Hmmm... we had an organic turkey for Thanksgiving last year.  I was truly disappointed in it. First it was just scrawny and was tough and tastelss.  All that after I used all my turkey tricks on it.    Really disappointing.


----------



## CWS4322 (Jan 9, 2011)

joesfolk said:


> Hmmm... we had an organic turkey for Thanksgiving last year. I was truly disappointed in it. First it was just scrawny and was tough and tastelss. All that after I used all my turkey tricks on it. Really disappointing.


 
Oh gosh, you must've bought it at the wrong farm. 

A friend's husband ordered an 'organic' turkey for her one year...he didn't specify weight. Well, his bird was 48# (they couldn't get it in the fridge--it was the size of a small child). He had to quarter it in the workshop using the bandsaw. My last one, which was the "smallest" one available was 26#. 

Here in SE Ontario, the first ones are available around October for Canadian Thanksgiving. I was able to get a 13-15 # then, a 17-20# one for Xmas, but the Easter turkey was the biggy. That was a $50+ turkey. I can't afford that anymore. But it was good--moist, tender, and tasty.


----------



## Caslon (Jan 9, 2011)

Take a look at the drumsticks on a good sized whole chicken fryer. If a fryer were proportional to the drumsticks I got, that chicken would be larger than a whole sized fryer chicken.  Bigger isn't better. economical maybe.


----------



## Kayelle (Jan 9, 2011)

CWS this made me *actually* *laugh out loud. *Thanks. 

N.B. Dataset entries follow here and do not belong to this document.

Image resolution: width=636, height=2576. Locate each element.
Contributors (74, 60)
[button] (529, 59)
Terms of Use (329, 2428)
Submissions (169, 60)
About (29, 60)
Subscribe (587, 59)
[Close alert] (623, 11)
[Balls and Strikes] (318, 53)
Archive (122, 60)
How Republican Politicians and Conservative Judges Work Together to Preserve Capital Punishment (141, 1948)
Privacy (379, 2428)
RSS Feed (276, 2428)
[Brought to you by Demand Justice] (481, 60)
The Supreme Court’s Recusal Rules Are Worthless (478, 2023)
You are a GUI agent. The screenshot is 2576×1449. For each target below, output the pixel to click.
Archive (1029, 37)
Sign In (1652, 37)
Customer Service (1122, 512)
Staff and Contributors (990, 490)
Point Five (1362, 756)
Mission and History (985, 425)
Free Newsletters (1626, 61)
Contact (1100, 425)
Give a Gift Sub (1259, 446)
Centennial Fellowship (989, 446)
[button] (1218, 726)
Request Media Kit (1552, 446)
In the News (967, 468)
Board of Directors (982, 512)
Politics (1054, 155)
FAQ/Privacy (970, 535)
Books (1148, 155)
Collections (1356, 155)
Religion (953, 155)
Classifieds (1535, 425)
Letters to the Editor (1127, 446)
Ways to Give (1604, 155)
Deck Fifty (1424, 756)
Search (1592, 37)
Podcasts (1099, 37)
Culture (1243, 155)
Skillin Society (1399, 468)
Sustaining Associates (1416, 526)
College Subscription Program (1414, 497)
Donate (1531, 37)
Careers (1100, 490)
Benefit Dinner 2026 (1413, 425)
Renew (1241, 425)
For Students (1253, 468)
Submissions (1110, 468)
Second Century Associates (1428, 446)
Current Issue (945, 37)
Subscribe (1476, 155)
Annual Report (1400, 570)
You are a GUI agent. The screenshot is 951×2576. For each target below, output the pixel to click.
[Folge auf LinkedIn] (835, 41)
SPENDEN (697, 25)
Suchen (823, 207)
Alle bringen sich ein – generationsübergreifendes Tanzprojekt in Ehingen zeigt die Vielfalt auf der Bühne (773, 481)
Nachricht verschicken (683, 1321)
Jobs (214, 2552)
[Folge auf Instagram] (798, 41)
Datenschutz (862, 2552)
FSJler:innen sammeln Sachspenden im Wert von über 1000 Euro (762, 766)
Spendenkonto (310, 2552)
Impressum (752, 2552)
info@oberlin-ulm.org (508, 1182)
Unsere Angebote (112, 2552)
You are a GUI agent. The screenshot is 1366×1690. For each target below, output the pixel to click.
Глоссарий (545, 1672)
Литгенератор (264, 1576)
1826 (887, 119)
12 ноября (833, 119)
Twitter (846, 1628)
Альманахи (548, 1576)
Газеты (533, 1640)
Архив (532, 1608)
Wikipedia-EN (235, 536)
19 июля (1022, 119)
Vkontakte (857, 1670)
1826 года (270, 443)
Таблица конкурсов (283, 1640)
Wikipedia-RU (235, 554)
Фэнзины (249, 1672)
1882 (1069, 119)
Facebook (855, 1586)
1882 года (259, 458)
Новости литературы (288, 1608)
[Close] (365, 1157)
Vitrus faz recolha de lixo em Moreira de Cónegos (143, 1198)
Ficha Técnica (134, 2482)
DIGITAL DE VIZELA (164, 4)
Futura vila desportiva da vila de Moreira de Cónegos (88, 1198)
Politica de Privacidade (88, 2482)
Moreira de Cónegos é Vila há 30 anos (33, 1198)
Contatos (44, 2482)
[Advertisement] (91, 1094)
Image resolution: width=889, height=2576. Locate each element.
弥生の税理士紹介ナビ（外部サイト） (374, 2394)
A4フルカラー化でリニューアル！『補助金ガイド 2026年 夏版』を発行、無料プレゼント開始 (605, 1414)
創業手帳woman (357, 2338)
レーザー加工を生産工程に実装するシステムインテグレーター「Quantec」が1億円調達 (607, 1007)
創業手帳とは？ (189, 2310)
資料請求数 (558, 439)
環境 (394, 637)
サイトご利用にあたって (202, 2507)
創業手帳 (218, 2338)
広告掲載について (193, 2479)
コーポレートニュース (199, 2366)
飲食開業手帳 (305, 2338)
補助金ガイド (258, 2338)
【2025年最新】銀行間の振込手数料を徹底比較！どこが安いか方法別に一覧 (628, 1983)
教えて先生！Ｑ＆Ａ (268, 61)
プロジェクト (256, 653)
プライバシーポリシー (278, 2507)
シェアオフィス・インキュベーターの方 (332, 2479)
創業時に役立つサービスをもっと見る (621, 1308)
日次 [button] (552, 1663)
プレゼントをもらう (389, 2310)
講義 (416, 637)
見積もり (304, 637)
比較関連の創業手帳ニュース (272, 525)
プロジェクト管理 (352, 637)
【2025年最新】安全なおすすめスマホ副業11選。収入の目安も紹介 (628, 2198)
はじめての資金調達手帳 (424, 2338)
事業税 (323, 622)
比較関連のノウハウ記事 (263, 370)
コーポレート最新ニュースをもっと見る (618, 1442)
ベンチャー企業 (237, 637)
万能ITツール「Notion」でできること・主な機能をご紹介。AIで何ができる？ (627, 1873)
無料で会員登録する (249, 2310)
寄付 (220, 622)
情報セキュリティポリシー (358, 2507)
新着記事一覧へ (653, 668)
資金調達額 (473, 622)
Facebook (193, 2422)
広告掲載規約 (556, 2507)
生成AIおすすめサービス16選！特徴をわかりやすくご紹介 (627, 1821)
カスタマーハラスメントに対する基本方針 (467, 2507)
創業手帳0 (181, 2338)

> Well, his bird was 48# (they couldn't get it in the fridge--it was the  size of a small child). He had to quarter it in the workshop using the  bandsaw.


----------



## CWS4322 (Jan 9, 2011)

Another friend and her husband decided to raise free-range turkeys one year. They were a bit unclear on how much to feed the birds or how quickly they grew...well, they ended up with a 68# turkey coming back from the slaughter house. Their solution? The husband made an outdoor "roaster" out of a barrel and they invited all the neighbours. The catch? Everyone had to come dressed as a pumpkin.


----------



## CWS4322 (Jan 9, 2011)

Oh--on the free-range turkey, be sure you specify the weight range stories, another friend in CT ordered an organic, free-range turkey. When he picked it up, it weighed 32#. It was too big for their biggest roaster. (Fortunately, they have a commercial range and oven). They put the turkey in a garbage bag, stuffed it in an oversized cooler, drove to their local housewares supply store, and brought it in to test if it fit in any of the roaster pans. They did buy the roaster in which it fit, but can you imagine the clerks' responses to this couple hauling this black garbage bag in saying they needed to see if it fit in any of the roasters the store stocked?


----------